● **Task to carry out**: Copy the rows verbatim, starting at the line containing "Task: Click the Support question mark icon" and ending with the line containing "Action: click(421, 504)", with both of those lines included. Omit the pictures from your answer.

● **Raw data**:
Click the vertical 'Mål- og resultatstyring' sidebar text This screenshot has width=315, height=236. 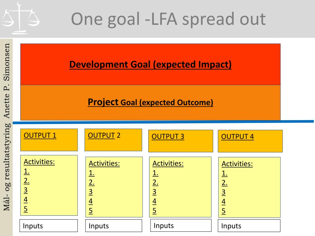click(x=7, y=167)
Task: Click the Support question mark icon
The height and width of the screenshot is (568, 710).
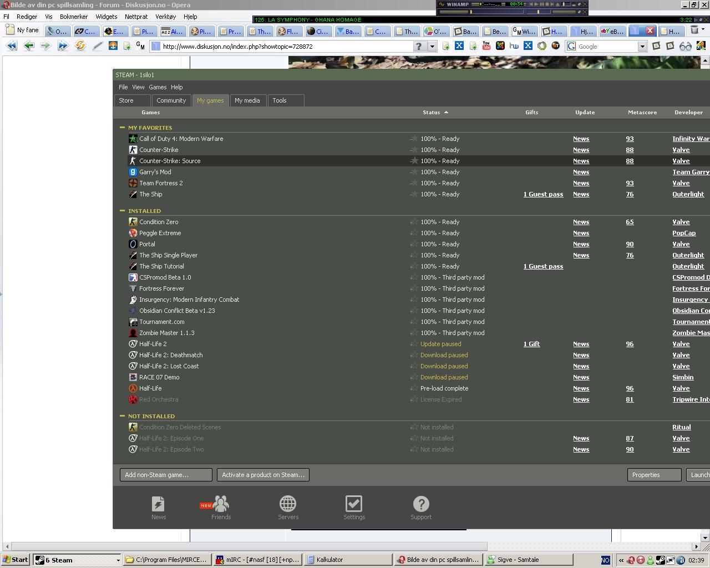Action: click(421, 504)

--

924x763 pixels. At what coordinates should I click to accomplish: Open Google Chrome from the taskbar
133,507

● **Response**:
Task: Click the Support question mark icon
The height and width of the screenshot is (568, 710).
Action: click(421, 504)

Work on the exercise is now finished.